MantisBT versions 2.23.0 through 2.28.1 are susceptible to an authorization bypass vulnerability (CVE-2026-42071) affecting the REST and SOAP APIs. A missing authorization check in the file visibility function allows any authenticated user with REPORTER access level or higher to download attachments on private bugnotes. These private bugnotes are intended for internal developer discussions, and their attachments (logs, screenshots, patches) should be equally protected. This issue was discovered and responsibly reported by multiple security researchers, including Vishal Shukla, Tristan Madani (@TristanInSec) from Talence Security, and Tang Cheuk Hei (@siunam321).

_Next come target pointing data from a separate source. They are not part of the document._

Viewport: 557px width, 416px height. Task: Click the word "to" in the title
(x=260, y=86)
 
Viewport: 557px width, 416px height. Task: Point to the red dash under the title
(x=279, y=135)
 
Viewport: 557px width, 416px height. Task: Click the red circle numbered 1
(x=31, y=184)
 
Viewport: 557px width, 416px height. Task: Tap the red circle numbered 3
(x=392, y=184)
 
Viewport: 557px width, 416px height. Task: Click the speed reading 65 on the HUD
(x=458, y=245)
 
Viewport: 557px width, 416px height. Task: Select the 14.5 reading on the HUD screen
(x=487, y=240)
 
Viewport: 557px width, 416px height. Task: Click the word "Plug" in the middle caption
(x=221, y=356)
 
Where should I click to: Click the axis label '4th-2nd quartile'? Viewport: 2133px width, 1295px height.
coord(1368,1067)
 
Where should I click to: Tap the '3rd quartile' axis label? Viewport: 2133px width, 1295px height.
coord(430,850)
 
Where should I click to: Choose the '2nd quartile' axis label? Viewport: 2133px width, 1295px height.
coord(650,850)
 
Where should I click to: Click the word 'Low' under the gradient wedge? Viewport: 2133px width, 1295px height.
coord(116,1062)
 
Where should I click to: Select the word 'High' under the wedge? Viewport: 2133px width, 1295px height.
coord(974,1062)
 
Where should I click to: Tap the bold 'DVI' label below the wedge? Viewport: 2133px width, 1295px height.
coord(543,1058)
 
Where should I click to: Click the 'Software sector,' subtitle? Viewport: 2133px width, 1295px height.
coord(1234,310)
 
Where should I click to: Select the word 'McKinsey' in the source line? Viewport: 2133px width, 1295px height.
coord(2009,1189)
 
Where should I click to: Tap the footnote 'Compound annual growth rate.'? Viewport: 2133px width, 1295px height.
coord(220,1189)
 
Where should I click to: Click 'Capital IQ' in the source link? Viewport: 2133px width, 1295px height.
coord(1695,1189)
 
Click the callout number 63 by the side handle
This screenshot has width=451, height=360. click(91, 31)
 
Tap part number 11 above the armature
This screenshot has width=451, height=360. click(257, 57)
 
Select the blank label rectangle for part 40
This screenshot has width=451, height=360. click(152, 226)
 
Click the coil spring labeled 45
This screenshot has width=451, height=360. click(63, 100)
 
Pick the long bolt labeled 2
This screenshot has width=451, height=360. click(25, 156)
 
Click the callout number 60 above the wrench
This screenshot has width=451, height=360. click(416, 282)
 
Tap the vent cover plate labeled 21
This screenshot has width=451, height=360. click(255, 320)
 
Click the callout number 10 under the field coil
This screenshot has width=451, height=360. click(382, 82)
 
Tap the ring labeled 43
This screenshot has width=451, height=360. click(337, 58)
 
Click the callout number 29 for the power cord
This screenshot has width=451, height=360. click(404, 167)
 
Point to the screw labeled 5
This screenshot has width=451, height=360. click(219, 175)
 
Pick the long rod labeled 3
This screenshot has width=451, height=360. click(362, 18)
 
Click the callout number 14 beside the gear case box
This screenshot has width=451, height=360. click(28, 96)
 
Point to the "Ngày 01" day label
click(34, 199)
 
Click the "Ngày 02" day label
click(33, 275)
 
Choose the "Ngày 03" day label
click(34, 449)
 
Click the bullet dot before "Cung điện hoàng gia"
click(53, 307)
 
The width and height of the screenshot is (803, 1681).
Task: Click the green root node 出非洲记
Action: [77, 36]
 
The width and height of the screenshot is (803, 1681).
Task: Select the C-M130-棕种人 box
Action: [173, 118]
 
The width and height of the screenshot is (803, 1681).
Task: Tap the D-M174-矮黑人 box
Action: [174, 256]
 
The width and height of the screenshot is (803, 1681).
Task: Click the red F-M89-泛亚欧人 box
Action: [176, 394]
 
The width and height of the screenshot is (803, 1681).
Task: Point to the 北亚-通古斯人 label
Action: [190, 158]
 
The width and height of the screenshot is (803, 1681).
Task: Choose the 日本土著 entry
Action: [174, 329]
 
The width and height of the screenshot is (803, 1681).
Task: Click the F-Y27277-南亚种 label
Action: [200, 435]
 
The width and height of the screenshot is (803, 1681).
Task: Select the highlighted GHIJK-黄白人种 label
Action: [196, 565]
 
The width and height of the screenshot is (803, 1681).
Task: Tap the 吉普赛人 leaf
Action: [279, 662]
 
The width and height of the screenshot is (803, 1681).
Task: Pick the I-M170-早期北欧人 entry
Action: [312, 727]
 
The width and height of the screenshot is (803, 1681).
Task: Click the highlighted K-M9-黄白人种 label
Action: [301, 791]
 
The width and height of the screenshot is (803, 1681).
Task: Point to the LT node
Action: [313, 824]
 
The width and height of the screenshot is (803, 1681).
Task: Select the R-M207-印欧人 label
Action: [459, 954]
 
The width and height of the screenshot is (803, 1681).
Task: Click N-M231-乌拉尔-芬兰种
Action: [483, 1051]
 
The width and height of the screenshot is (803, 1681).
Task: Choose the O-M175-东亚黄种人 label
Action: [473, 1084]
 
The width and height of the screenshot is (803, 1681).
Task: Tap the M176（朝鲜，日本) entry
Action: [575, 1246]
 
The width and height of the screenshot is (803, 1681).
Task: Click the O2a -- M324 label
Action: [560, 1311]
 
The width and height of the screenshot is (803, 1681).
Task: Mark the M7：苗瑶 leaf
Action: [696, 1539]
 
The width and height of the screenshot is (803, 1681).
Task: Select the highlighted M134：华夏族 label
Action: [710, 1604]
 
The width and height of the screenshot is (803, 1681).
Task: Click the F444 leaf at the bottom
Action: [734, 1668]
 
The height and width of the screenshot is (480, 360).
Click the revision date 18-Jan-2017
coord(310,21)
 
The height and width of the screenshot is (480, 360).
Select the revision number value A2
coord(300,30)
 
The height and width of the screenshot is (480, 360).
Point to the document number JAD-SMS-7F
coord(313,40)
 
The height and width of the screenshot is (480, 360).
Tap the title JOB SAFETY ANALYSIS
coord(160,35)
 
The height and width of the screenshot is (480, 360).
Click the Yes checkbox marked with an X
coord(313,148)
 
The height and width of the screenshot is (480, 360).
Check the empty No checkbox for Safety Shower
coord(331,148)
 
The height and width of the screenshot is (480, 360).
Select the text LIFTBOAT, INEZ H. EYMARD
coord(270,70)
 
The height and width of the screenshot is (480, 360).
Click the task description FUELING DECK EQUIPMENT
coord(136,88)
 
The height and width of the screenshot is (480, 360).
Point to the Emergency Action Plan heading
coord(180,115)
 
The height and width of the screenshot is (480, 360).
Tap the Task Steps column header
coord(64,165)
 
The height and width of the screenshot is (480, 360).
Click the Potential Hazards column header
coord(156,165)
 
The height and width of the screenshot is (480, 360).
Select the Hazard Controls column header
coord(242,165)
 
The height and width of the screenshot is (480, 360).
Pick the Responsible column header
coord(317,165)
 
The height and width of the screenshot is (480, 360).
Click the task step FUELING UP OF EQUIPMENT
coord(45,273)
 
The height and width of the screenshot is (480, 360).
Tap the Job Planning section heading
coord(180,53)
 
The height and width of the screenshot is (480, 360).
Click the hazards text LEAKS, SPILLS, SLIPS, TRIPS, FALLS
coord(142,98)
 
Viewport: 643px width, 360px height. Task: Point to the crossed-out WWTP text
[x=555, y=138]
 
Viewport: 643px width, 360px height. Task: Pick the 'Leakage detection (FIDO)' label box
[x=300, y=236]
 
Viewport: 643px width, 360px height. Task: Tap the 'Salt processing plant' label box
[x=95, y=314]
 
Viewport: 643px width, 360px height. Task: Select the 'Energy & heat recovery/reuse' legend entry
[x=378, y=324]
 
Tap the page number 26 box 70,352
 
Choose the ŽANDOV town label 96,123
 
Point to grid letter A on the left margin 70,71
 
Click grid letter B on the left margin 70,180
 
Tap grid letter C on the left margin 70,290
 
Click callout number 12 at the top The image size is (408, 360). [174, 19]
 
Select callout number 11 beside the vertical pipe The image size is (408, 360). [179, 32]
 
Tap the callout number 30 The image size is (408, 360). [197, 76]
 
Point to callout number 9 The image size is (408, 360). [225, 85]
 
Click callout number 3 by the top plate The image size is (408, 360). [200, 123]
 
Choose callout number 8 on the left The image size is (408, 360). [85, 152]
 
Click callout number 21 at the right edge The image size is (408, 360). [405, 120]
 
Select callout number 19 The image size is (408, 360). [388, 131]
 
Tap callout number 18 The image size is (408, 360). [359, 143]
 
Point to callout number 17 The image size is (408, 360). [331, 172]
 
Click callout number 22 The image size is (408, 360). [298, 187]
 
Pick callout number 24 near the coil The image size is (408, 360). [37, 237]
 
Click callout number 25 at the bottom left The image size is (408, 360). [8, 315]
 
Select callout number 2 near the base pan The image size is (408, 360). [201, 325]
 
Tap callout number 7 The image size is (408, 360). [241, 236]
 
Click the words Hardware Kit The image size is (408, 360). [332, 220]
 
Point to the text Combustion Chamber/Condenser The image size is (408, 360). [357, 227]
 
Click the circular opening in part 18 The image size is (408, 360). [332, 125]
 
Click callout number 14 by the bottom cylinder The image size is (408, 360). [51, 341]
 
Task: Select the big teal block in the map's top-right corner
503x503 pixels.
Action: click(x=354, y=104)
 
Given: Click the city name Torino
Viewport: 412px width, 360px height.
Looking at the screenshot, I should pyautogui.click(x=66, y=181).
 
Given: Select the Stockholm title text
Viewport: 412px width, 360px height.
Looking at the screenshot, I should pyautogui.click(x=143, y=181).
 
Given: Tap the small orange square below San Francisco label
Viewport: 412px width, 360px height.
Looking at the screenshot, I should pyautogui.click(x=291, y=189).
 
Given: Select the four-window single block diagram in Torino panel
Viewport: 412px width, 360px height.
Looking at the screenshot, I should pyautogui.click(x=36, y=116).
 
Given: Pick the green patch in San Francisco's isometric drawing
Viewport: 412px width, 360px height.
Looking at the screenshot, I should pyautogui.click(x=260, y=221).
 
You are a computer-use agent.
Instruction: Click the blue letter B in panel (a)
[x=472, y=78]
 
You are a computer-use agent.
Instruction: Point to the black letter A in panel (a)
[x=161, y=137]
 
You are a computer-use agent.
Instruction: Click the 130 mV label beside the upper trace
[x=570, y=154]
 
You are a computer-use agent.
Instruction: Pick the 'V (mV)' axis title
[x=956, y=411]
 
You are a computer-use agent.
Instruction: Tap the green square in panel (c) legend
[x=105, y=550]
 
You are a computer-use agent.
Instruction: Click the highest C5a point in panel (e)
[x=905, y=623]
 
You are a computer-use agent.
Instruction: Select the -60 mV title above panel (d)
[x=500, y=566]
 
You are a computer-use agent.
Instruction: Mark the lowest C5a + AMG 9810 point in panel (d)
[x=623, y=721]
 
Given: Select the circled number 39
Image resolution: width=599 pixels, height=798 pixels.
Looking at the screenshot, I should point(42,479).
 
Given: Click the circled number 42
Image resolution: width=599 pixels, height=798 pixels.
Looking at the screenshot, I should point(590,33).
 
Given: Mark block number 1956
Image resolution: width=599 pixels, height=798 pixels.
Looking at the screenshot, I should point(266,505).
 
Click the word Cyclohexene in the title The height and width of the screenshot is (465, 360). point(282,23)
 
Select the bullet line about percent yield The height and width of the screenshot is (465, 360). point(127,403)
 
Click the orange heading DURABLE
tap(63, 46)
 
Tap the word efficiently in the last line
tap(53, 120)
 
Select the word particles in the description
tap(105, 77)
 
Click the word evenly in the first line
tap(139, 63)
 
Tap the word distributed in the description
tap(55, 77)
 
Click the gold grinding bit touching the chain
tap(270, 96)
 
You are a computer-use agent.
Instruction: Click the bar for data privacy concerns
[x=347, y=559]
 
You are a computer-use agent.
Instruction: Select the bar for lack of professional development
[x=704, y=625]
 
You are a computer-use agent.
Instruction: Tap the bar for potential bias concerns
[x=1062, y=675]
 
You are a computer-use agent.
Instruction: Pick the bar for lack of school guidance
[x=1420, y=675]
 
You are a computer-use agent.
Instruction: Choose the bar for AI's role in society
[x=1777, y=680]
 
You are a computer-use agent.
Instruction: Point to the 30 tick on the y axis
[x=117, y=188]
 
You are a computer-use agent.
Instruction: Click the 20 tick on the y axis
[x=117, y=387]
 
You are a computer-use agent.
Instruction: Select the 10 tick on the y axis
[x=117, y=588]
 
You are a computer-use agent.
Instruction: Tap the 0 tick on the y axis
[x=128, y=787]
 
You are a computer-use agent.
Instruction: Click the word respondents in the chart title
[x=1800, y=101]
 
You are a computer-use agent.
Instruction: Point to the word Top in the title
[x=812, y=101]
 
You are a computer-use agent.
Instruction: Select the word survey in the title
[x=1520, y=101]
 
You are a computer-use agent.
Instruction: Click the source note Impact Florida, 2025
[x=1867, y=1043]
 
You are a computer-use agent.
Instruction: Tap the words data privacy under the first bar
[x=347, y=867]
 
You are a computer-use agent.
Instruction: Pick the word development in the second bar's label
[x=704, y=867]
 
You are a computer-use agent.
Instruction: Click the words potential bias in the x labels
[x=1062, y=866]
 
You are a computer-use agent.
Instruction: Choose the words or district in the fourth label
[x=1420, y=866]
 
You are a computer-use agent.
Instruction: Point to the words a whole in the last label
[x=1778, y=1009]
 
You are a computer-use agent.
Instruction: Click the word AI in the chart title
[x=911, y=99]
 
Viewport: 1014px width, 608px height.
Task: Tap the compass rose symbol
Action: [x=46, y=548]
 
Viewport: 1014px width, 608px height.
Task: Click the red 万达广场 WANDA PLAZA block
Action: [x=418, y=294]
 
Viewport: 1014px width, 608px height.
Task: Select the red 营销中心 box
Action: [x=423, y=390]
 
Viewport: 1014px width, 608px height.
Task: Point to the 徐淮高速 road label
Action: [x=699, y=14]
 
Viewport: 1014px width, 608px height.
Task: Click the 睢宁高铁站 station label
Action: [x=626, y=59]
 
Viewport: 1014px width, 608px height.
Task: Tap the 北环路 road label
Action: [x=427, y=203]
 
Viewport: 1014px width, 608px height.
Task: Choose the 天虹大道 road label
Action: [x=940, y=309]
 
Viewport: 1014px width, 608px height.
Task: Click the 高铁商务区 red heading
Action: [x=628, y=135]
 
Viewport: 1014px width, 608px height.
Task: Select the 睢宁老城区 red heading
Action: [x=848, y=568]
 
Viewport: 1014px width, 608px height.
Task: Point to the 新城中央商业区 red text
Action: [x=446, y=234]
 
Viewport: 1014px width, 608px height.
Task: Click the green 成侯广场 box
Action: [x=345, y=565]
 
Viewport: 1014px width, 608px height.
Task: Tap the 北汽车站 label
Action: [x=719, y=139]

The web UI is not affected by this vulnerability.

Attack Chain

1. An attacker authenticates to the MantisBT instance with REPORTER or higher access.
2. The attacker identifies the ID of a bug issue.
3. The attacker uses the REST API endpoint GET /api/rest/issues/{id}/files or the SOAP API endpoint mc_issue_attachment_get to request attachments associated with the issue.
4. The API endpoint fails to properly validate whether the authenticated user has permission to access attachments associated with private bugnotes within that issue.
5. The attacker receives a list of attachment metadata, including file names and download URLs, associated with private bugnotes.
6. The attacker uses the download URLs to retrieve the contents of attachments on private bugnotes.
7. The attacker gains access to sensitive information contained within the attachments, such as logs, screenshots, or patches related to internal development discussions.

Impact

Successful exploitation of this vulnerability allows low-privileged authenticated users (REPORTER+) to access sensitive information intended for internal developer discussion, potentially leading to information disclosure. Attachments may contain sensitive data such as logs, screenshots, or patches, compromising the confidentiality of internal development processes. The number of affected installations is unknown, but all MantisBT instances running versions 2.23.0 to 2.28.1 are potentially vulnerable.

Recommendation

• Upgrade MantisBT to a patched version beyond 2.28.1 to address CVE-2026-42071.
• Deploy the Sigma rules provided below to your SIEM to detect potential exploitation attempts targeting the vulnerable REST API endpoint.
• Monitor web server logs for unusual activity targeting the /api/rest/issues/{id}/files endpoint to identify potential exploit attempts.